Denton made wrap-up sounds. I rose to leave. Pausing at the curtain which separated me from the stage, I turned to acknowledge the audience and the applause heightened. Denton, seeking to respond to this unexpected applause, said as I disappeared from view, "Man, that's one groovy bishop!" Somehow that line stuck. I was never again introduced on my tour of Australia without the host or hostess saying, "In the words of Andrew Denton, this is one groovy bishop." When I returned home, I wrote Andrew to thank him for having me on his show. He wrote back saying: "Your letter is the most gratifying I have received during eight years making television....To hear the audience listen and respond to you as they did gave me enormous satisfaction. To learn later of the reaction you got from appearing on the show is even more pleasing."
The things I said on the Andrew Denton show permeate my speaking and my writing. They were not unusual. What was unusual was the medium. Late-night standup comedians attract a different audience--non-churchgoing, young, aggressive. This audience tends to dismiss religion as pious God talk, something in which their grandparents might engage. Religion in the public arena today tends to be limited either to the moralistic and political pronouncements of Protestant fundamentalists or to Roman Catholic issues such as the Vatican's sabotage of the world population conference in Cairo, the rejection of gays by the St.
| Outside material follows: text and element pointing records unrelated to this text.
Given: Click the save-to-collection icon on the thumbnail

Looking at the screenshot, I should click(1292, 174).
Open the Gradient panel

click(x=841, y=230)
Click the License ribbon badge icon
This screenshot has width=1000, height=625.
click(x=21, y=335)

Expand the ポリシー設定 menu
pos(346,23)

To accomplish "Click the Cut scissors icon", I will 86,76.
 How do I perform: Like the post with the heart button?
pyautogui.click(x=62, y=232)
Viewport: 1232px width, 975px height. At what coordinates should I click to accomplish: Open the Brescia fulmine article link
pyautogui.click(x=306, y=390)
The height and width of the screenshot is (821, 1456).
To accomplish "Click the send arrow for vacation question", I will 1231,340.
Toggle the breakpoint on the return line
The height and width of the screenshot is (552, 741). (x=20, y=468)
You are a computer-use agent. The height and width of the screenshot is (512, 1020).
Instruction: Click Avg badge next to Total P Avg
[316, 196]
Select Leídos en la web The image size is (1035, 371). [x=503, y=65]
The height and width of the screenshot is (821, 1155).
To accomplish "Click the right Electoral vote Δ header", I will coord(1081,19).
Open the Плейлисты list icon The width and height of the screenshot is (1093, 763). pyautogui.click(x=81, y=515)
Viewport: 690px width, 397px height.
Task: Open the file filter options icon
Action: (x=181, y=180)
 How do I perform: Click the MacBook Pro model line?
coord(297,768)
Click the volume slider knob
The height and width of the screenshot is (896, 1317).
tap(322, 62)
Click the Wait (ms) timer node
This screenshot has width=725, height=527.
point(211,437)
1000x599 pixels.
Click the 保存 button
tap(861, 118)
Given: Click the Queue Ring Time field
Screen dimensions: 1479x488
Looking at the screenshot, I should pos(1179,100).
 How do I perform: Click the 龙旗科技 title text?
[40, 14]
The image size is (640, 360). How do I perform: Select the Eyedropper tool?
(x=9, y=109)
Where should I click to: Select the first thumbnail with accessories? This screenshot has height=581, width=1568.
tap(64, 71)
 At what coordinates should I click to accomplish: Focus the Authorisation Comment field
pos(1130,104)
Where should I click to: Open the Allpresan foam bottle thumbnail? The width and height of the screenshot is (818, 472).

Patrick's Day parade, or a sexual scandal involving child abuse. That is the substance of religion that permeates the consciousness of the secularized under-40 generation. That, in my opinion, is what elicited the applause from the audience when something so different was heard from a Christian voice. In Australia, as well as the United States, I have discovered both a genuine spiritual hunger and a spiritual vacuum at the heart of all secular life. The church, as it is presently organized, does not touch that hunger or fill that vacuum. It is to that hunger and within that vacuum that I speak and for which I write. The religious right seems incapable of understanding this. So certain are they that the pious and irrelevent platitudes of the pre-modern Christian world are unchangeable that they spend their energy attacking not the problem but those of us who seek to address that problem.
In Australia on a program called "Denton Live!" I was given this rare opportunity in the name of Christ to invade the consciousness of a secular Australian audience. And I was able to cause them to hear a different kind of Christian voice than they had ever heard before. It was an incredible moment as well as a brief moment. Yet it just may have been the most important and powerful moment in my life for the proclamation of this gospel to which I am so deeply committed. I can only hope that is true.